We Are Denver is an artist collective that has run a recording studio and production work, it also creates public art installations like the Empathy Museum. Ryan Foo is the executive director of the organization and says the last four months were a strong time for artists. He saw people making money and covering their expenses just from working in their creative fields. COVID-19 changed that and now artists will likely be out of work for months.
“I think a lot of people can’t make ends meet,” he said. “I’ve been really impressed and really in love with our artistic community for how we’ve been taking care of each other.”
Entertainers at the highest levels who may have toured around the globe have turned to livestreaming to keep their content relevant and accessible.

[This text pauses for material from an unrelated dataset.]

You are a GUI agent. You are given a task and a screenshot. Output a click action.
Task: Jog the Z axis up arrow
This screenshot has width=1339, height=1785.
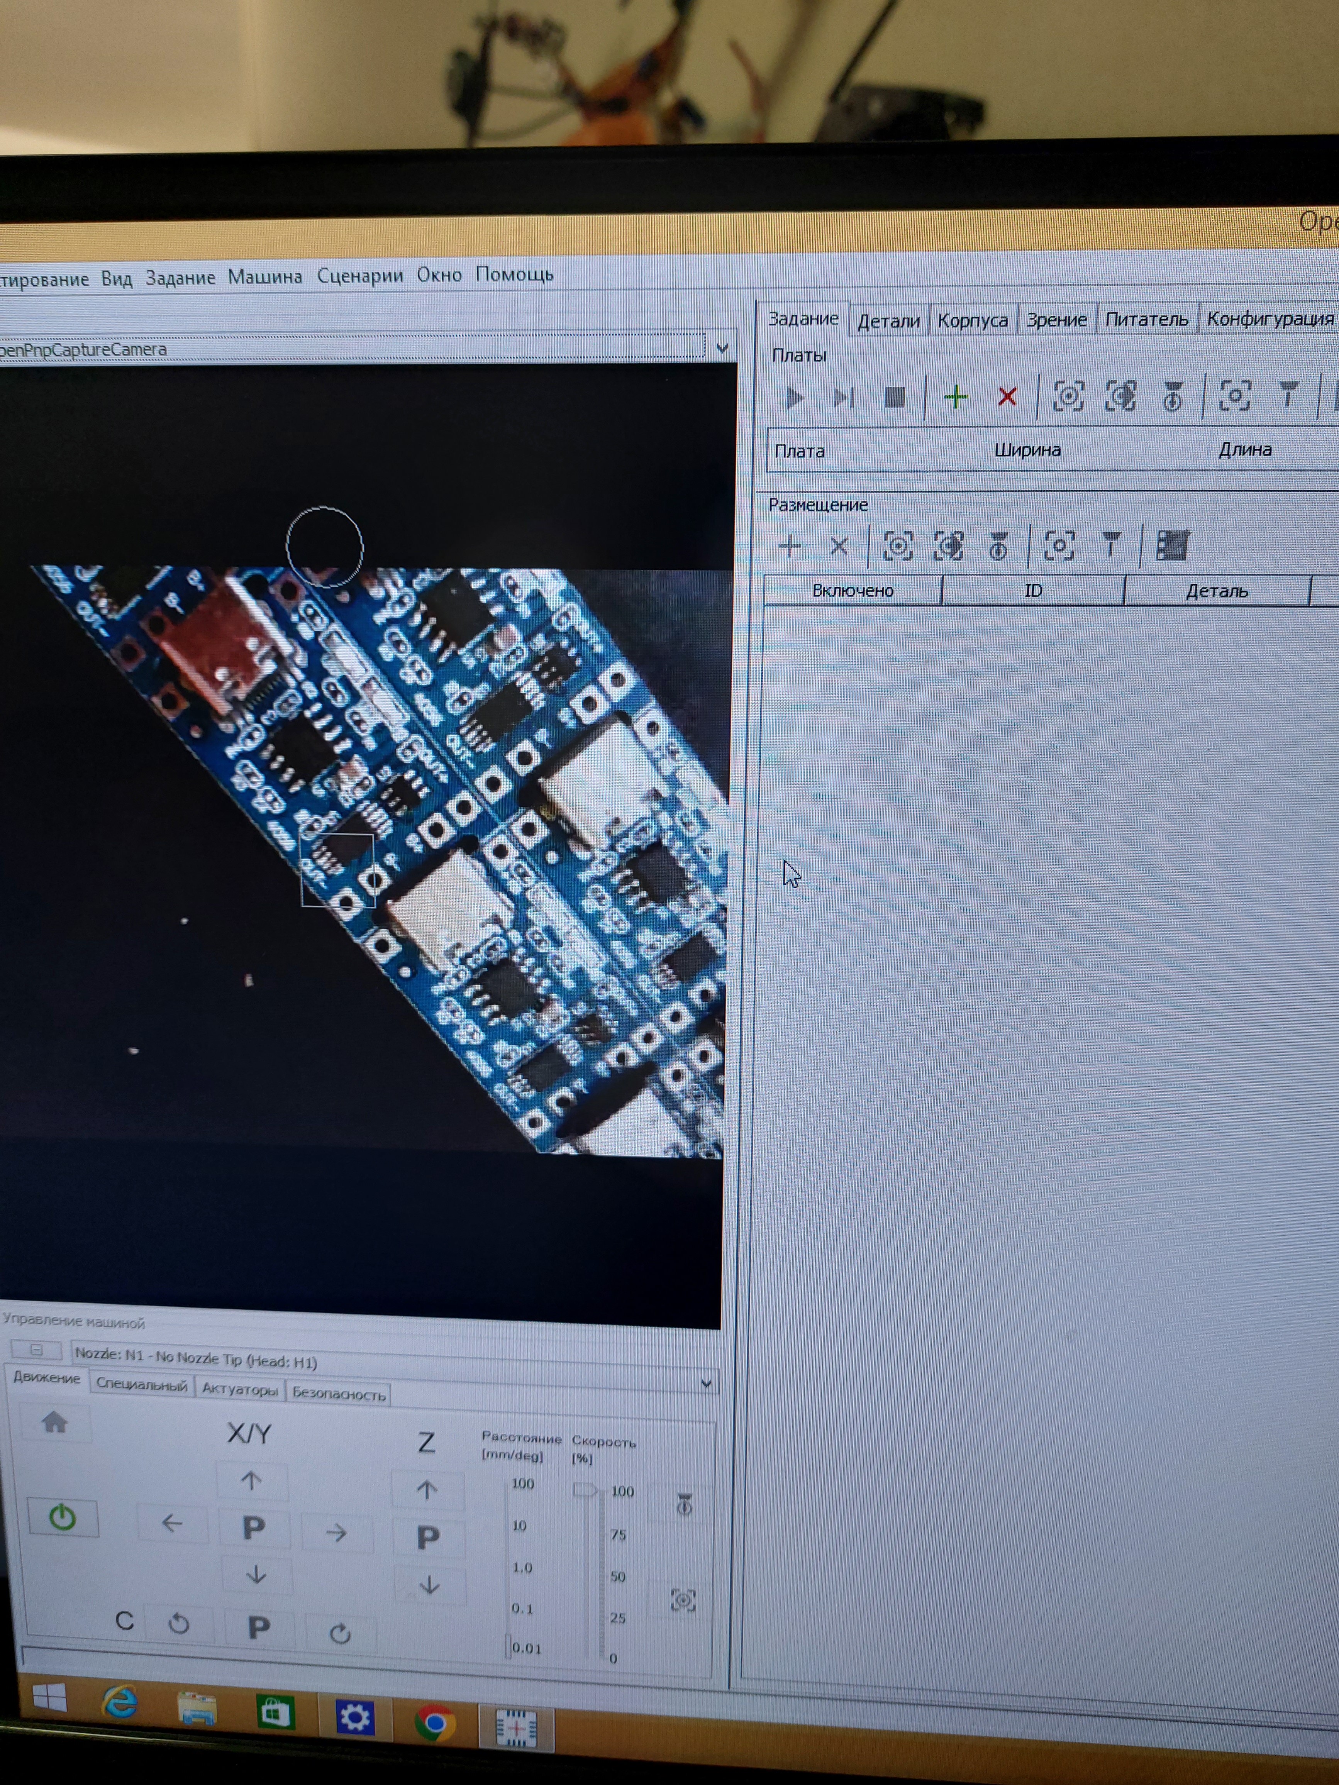click(x=427, y=1490)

It can also be a source for income as some have asked for donations during this difficult time for the community. He hopes the platform launching for Denver artists will have a similar impact. Some have suggested the money fans would spend on tickets to a show could be turned into a donation if they view material online.
“Everyone who’s an artist right now that’s stuck at home figures they might as well stream their stuff to the internet,” Foo said.
Programming could reach up to 16 hours each day with a loop of material in between. The content will range from performances from artists like Marque to how-to videos from experts. You could watch a drawing in time-lapse or poetry from a local writer made into a video. The artist feed will limit each to 30 minutes and continue to accept submissions. Foo hopes it will go strong for three months and longer if needed. He also wants the site to introduce the talent of Denver to a global audience.
“We want people to see how tight Denver is. It’s not just about Denver supporting Denver. We really want that. But I would also like to centralize how cool we are,” he said. “To just showcase to the world that this is what the fabric of the arts world in Denver feels like.”
Foo says that people are so dependent on creatives for the content they are enjoying while asked to stay home. He wants to see people of that same community getting the help they need locally. A thought that Marque echoes pointing out that the money they get from donations will be used for essentials like gas and groceries.
“This is about our health and safety and our security and I think the best thing that we can do is figure out ways to support one another,” she said.